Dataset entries
◇ ◇ ◇ ◇
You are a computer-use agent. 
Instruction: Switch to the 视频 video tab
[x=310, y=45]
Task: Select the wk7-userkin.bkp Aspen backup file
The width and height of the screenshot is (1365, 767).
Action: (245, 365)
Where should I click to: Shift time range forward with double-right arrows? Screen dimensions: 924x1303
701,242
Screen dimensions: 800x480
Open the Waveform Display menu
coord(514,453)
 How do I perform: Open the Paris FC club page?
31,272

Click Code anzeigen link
◇ ◇ ◇ ◇
**Problem requirements**
Each of the records above is to be copied exactly.

**Answer box**
You are a computer-use agent. 
Instruction: Switch to the 视频 video tab
[x=310, y=45]
Task: Select the wk7-userkin.bkp Aspen backup file
The width and height of the screenshot is (1365, 767).
Action: (245, 365)
Where should I click to: Shift time range forward with double-right arrows? Screen dimensions: 924x1303
701,242
Screen dimensions: 800x480
Open the Waveform Display menu
coord(514,453)
 How do I perform: Open the Paris FC club page?
31,272

Click Code anzeigen link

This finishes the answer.